### Goal
Put the lines of the entries below into a numbered list, skipping any blank lines and leaving out the pictures.

start Records provided

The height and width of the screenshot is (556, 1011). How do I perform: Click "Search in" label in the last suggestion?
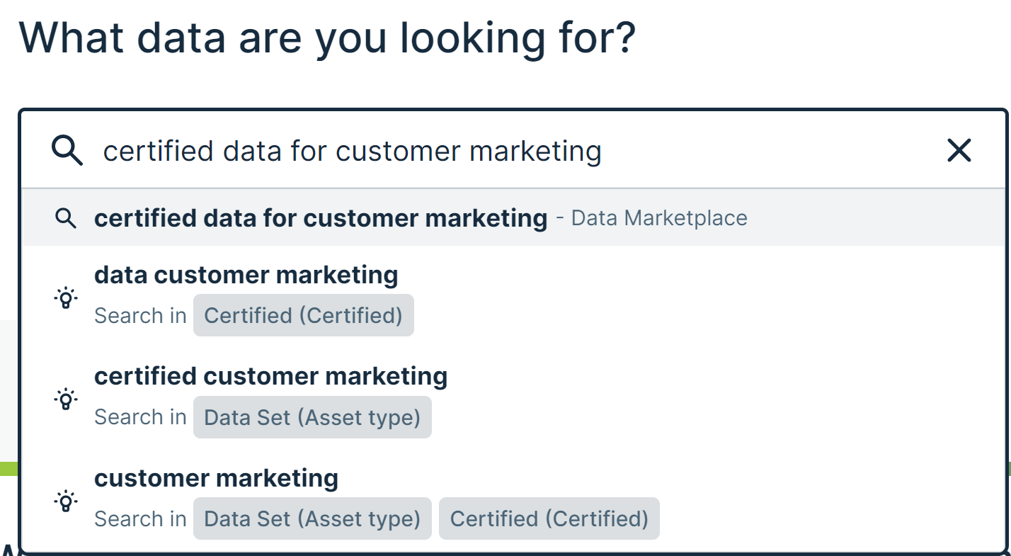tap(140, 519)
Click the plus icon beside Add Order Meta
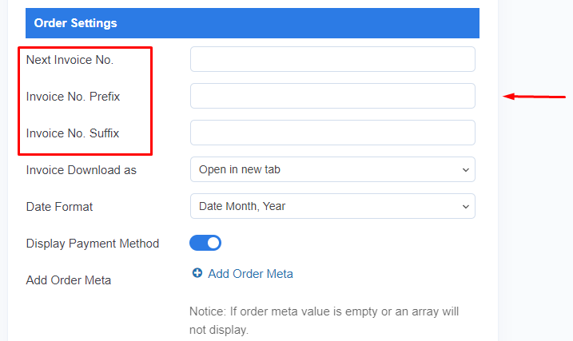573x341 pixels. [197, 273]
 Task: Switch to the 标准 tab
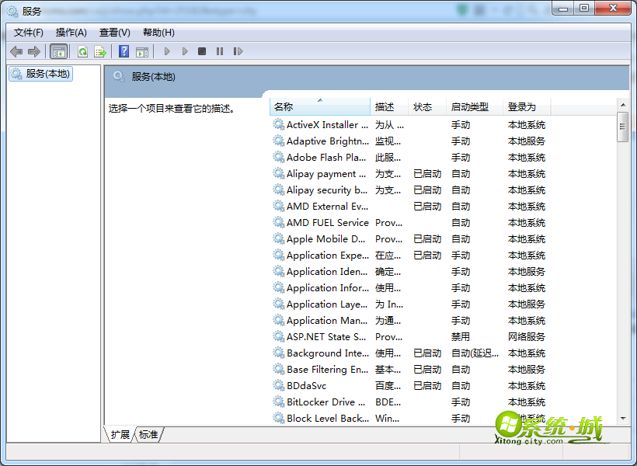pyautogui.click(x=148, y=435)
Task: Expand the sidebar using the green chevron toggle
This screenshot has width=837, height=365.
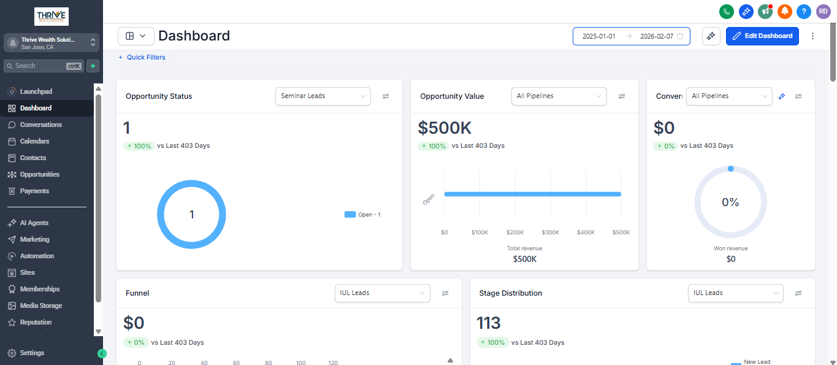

end Records provided

### Solution
1. The height and width of the screenshot is (556, 1011). How do I perform: Click "Search in" label in the last suggestion?
2. tap(140, 519)
3. Click the plus icon beside Add Order Meta
4. 573x341 pixels. [197, 273]
5.  Task: Switch to the 标准 tab
6. pyautogui.click(x=148, y=435)
7. Task: Expand the sidebar using the green chevron toggle
8. This screenshot has width=837, height=365.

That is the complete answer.